Bundesbank-Vorstand Beermann sieht es pragmatisch: "Wir finden auch kleines Bargeld gut. Zuständig für die Prägung oder Einführung einer nationalen Rundungsregel sind aber die einzelnen EU-Länder, bei denen das Recht für die Ausgabe von Münzen liegt." Für Regelungen für die gesamte Europäische Union sei die Kommission in Brüssel zuständig.

In Deutschland ist Bargeld nach wie vor sehr beliebt - auch wenn die Liebe etwas zu schwinden scheint. Kleinere Beträge werden beim Einkauf meist noch mit Scheinen und Münzen bezahlt, doch bei größeren Besorgungen dominiert einer Studie des Kölner Handelsforschungsinstituts EHI zufolge inzwischen die Zahlung per Karte. Im Jahr 2018 wurde im stationären Einzelhandel erstmals mehr Geld per Giro- und Kreditkarte ausgegeben als in bar. Das EHI spricht von einem Wendepunkt. Mehr als drei Viertel der rund 20 Milliarden Einkäufe wurden allerdings in bar abgewickelt.

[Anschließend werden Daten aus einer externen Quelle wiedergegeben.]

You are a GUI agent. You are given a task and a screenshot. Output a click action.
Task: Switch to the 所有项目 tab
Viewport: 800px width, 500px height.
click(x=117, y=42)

Zugleich sind mobile Bezahlverfahren wie Apple Pay oder Google Pay auch in Deutschland auf dem Vormarsch. Immer wieder flammt die Diskussion über die Zukunft von Banknoten und Münzen auf. Die Debatte über eine mögliche Abschaffung des Bargeldes ist aus Beermanns Sicht eine "Phantomdiskussion": "Sie wird vor allem von denjenigen geführt, die damit bestimmte Geschäftsmodelle verbinden", sagt Bundesbank-Vorstand. (AFP, dpa)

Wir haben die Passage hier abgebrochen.